• [TEXT SHOWN]:
# # #

Although half of what they heard were gobbledygook, their
emotion is fired up. They would themselves engage in discussions
about democracy, impressed by what the TV experts had said. Some
continue to wonder why so-and-so was called a doctor when his
claimed area of expertise is economics and not medicine. Yet
still others wonder what they are going to give their families to
eat when dawn breaks the next day.

Aspects of democracy can also be seen in the central
government's effort to decentralize through the laws on regional
autonomy. However discussions are unending about the extent that
those in the know claim that regional autonomy has not worked.
These include a ministerial level government official who was
tasked to get regional autonomy implemented.

The process for university autonomy awarded to the four larger
state universities in the country have been undertaken, but the
spirit was missing. Although the Bogor Institute of Agriculture
(IPB) is still to elect its new rector, all the four universities
will clearly have elected insiders persons as their new rectors.

When one knows that an outsider finds it heavy going in
changing the entrenched paradigm of an institution, what chance
is there for an insider to even scratch the surface of change? Of
course those institutions will claim that democracy has been put
in place.

# # #

• [SOURCE MATERIAL]:

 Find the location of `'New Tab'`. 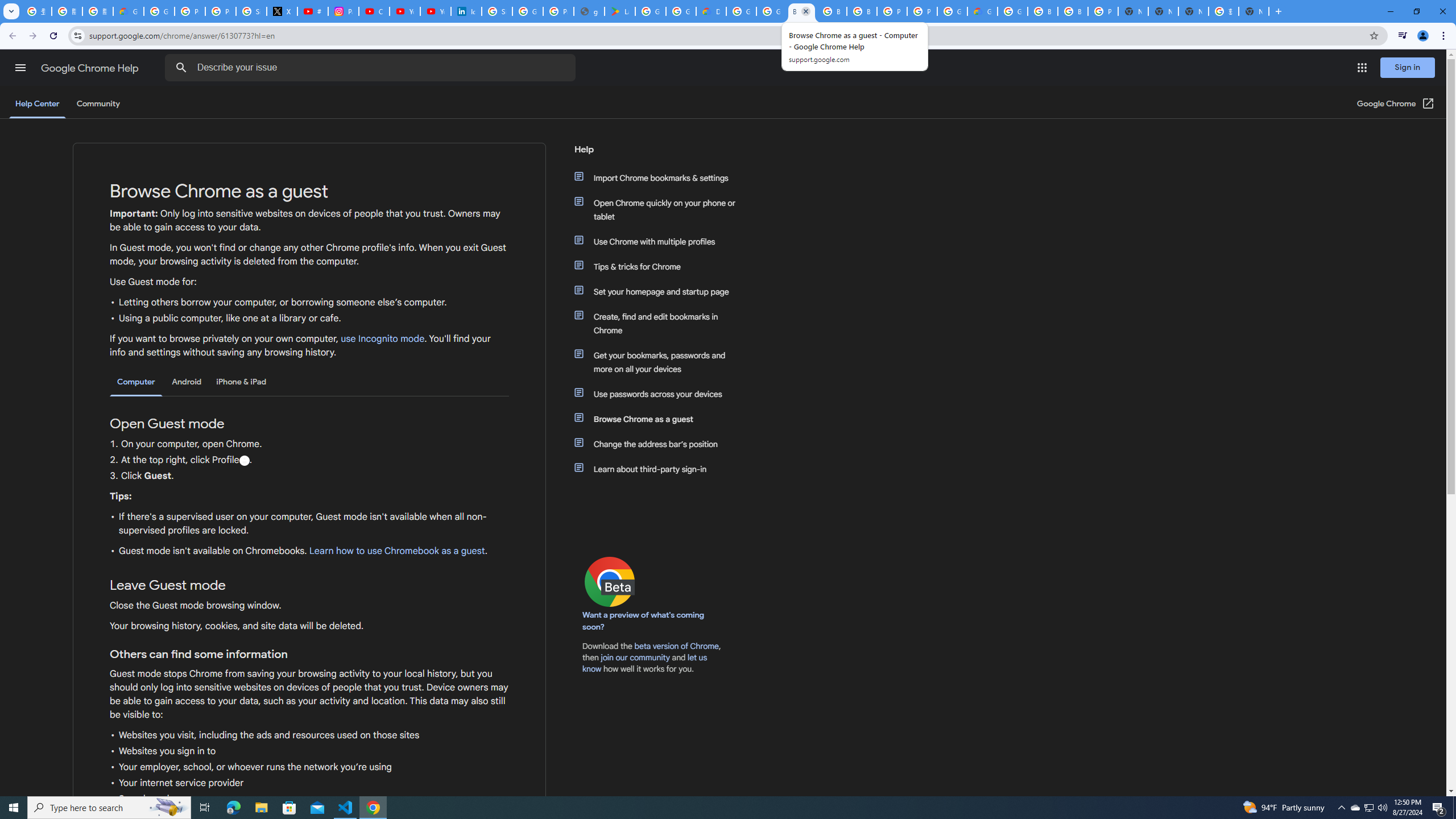

'New Tab' is located at coordinates (1254, 11).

# # #

• [GOAL OF THE EXERCISE]:
Repeat the passage about democracy and autonomy from above, word for word and in full.

• [EXERCISE OUTPUT]:
Although half of what they heard were gobbledygook, their
emotion is fired up. They would themselves engage in discussions
about democracy, impressed by what the TV experts had said. Some
continue to wonder why so-and-so was called a doctor when his
claimed area of expertise is economics and not medicine. Yet
still others wonder what they are going to give their families to
eat when dawn breaks the next day.

Aspects of democracy can also be seen in the central
government's effort to decentralize through the laws on regional
autonomy. However discussions are unending about the extent that
those in the know claim that regional autonomy has not worked.
These include a ministerial level government official who was
tasked to get regional autonomy implemented.

The process for university autonomy awarded to the four larger
state universities in the country have been undertaken, but the
spirit was missing. Although the Bogor Institute of Agriculture
(IPB) is still to elect its new rector, all the four universities
will clearly have elected insiders persons as their new rectors.

When one knows that an outsider finds it heavy going in
changing the entrenched paradigm of an institution, what chance
is there for an insider to even scratch the surface of change? Of
course those institutions will claim that democracy has been put
in place.